A while ago I started requiring the
seq compatibility package, which independently provides the
Seq module that appeared in OCaml 4.07. My assumption then is that it would have been kept on-par with later additions to
Stdlib.Seq, so that I could use functions introduced in 4.14 (e.g.
Seq.partition) while remaining compatible with earlier versions of OCaml (e.g. 4.03).
But I am unable to find a documentation page for that package, and it seems it hasn’t got a new version since 4.07. Its only version is named
base. So it seems my assumption was misled, and the
seq package just brings the 4.07 library to pre-4.07 OCaml, and the current library to post-4.07 OCaml.
If that’s so, is there another package I can rely on to gain access to recent additions to the standard library, while still being able to compile with older versions of the language?
Out of curiosity, could you say a few words why you are interested in maintaining compatibility with such an old version of OCaml?
No specific reason beyond letting more users use my library. 4.14 is the very last non-multicore version of OCaml, I find it really is a shame to be so edgy/restrictive while the vast majority of my code is straightforward and could run on much older versions. (I said 4.03 half at random, half because I remember it as somewhat of a landmark for the language itself (
match with exception (edited: damn, that was 4.02.3, and I’m seeing now that my beloved
let exception appeared in 4.04, so let’s settle on 4.04 from 6 years ago as the sweet spot for the subset of the language I use routinely ))).
You can try the
oseq library.

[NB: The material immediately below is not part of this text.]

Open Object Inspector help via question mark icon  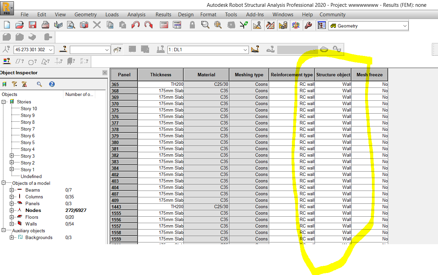click(52, 84)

I think most of the new functions were copied from there anyway.
I understand wanting to do it to scratch a technical itch, but do you have a realistic estimate, or any estimate at that, of how many people would be stuck at such old versions? Incidentally, the OPAM repository recently decided to stop testing versions < 4.08, which is what is shipped in Ubuntu 20.04 LTS.

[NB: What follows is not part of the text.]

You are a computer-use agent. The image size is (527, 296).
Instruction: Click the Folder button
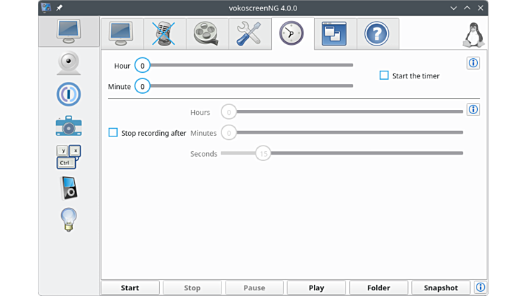tap(378, 288)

If you want to write code against recent stdlib versions and compile it with older versions of OCaml, the project you are looking for is stdcompat from @thierry-martinez. Maintaining this degree of backward-compatibility (whenever possible) is a surprising amount of work, and basically our community can only afford one project doing that – that project is
stdcompat. Other compatibility packages are less compatible.
stdcompat are the answers I was looking for. Kudos to Thierry Martinez for maintaining
stdcompat, I do conceive how much of a burden it is.
@nojb Which exact version to pick as the minimal supported version is beyond the point of my question. Again I was throwing version numbers at random, for the sake of giving an example. [I’m seeing now that the `Pervasives/Stdlib` renaming was introduced in 4.07 so it wouldn’t be reasonable to target versions older than 4.07. My code turns out to compile fine with 4.07, only with two occurrences of a more recent function. So indeed, 4.07 or 4.08 are better options for a minimal dependency (some of my transitive dependencies require 4.08 anyway).] I assume you agree that there is value in not restricting users to the latest version of OCaml, especially when the reason for doing so is so thin and easily circumvented. (For what I know, I may very well have no user at all, I’d better not add more filters. )
Sure! I did not mean to criticize your efforts. The reason I asked is because the OCaml community has spent considerable efforts in developing ways to compile “new” code with “old” compilers. I can understand these efforts if they are targeting, say, the “old” versions shipped in mainstream OS distributions, such as Debian. But I’m puzzled about the desire to maintain compilability with versions of OCaml much older than that. It may be that people do it for the sake of it (and that’s fine!), but maybe there are other data points that I ignore that justify such efforts; if so, I would be interested in hearing about them!